American here who values individual liberties greatly. I know things are politically tense at the moment, but I’m not sure I understand this popular contemporary sentiment.

I’ve always believed governments and companies should be regarded with fairly low trust, and the behavior of big tech companies and some recent government actions are great examples why.

But what disappoints me a bit about this moment is (the perhaps inevitable?) response to nationalism with more nationalism.

Just as I didn’t seek to punish the EU over authoritarianism in Hungary and Poland, I feel the current moment has many responding to the symptoms instead of the sources of the problems. This is not a defense of policies I believe concern you, it’s a question of priorities.

I think the author of the article got it right. Because in addition to privacy, I believe one should be able to navigate the internet freely without a mandate to do business with monopolistic dominant companies, which includes rights like ownership of your data.


Replies

rarontoday at 7:32 PM

I don't think this is about the current situation in the US.

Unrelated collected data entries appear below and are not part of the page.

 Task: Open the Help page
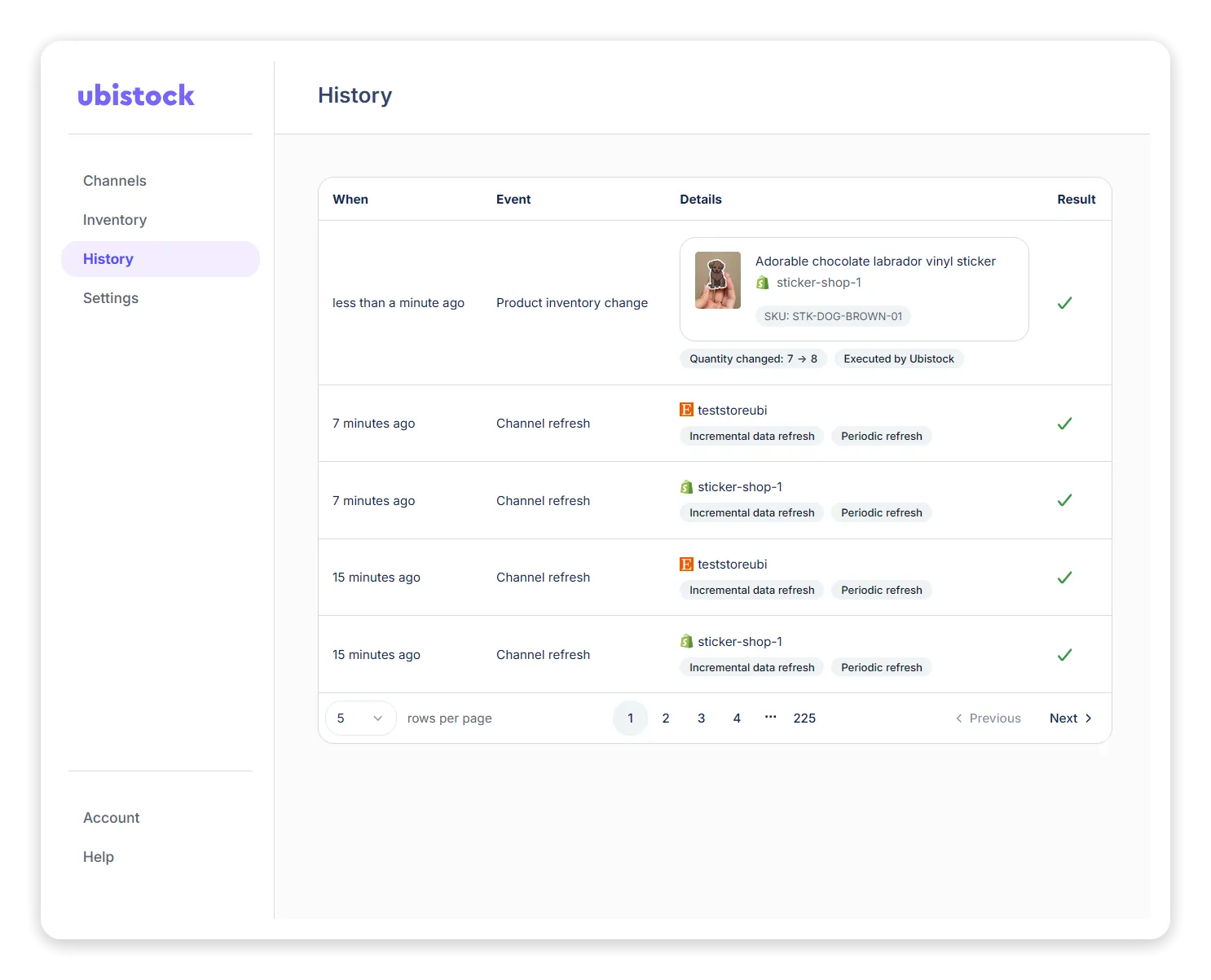(98, 856)
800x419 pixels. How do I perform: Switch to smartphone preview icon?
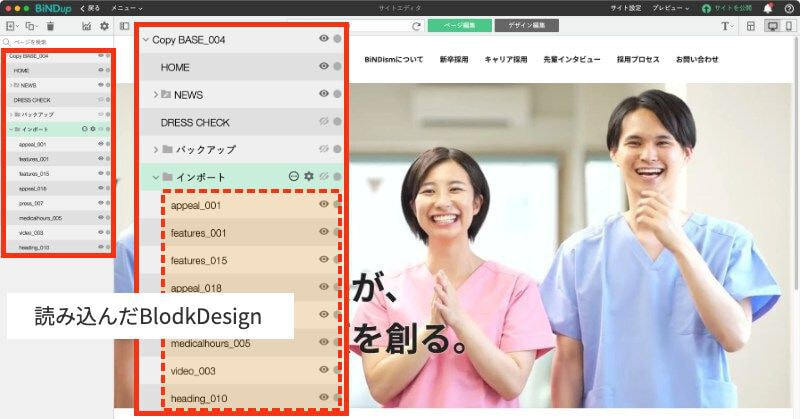[789, 26]
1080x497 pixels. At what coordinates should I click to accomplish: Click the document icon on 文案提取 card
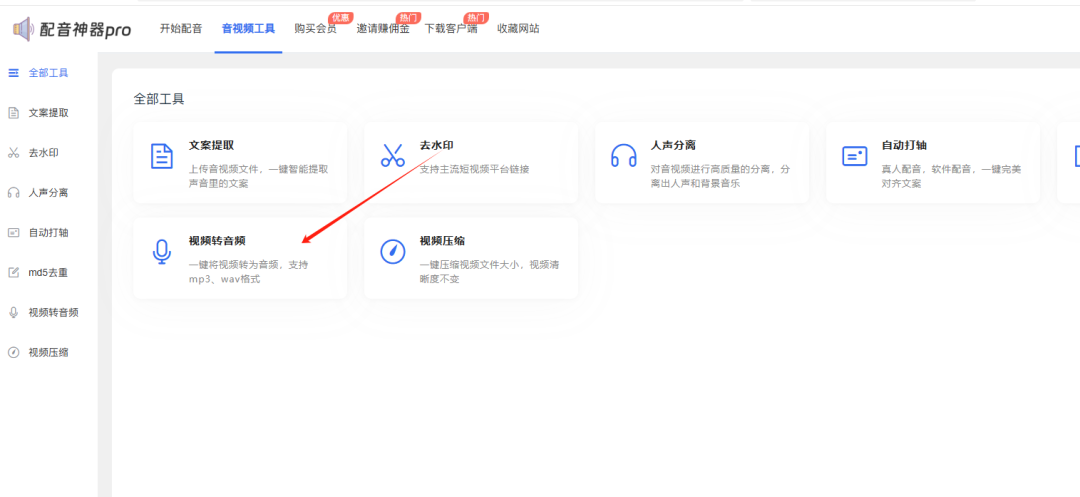[x=162, y=156]
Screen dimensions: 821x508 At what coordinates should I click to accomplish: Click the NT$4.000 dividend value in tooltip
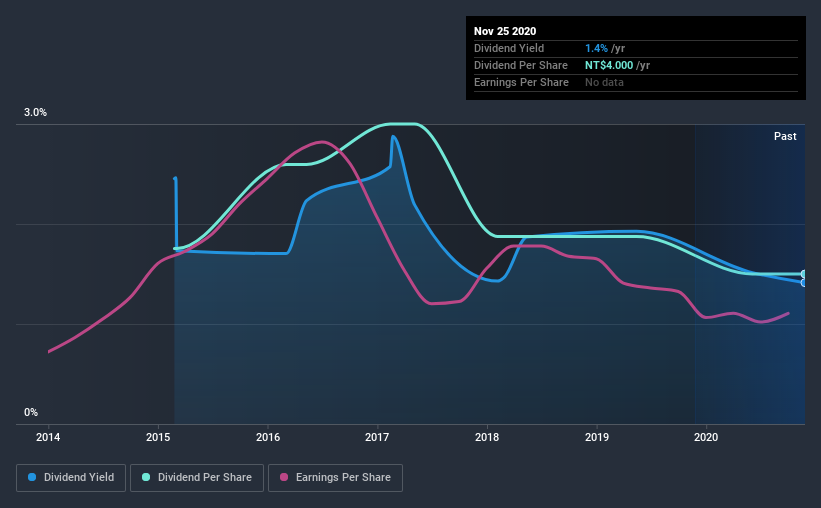(x=609, y=65)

Big US tech companies are infamous for not following the EU's data protection rules, and they wouldn't even able to, because some US regulations (I think PRISM, FISA and others) are incompatible with the requirements of EU GDPR. This dates back at lest to Snowden leaks and the invalidation of EU-US data protection agreements by Schrems judgments.

https://en.wikipedia.org/wiki/Max_Schrems#Complaints_with_th...

bogeholmtoday at 7:12 PM

> But what disappoints me a bit about this moment is (the perhaps inevitable?) response to nationalism with more nationalism.

Unfortunately it is now a question of sovereignty and basic risk management, not nationalism ([0] and multiple other sources).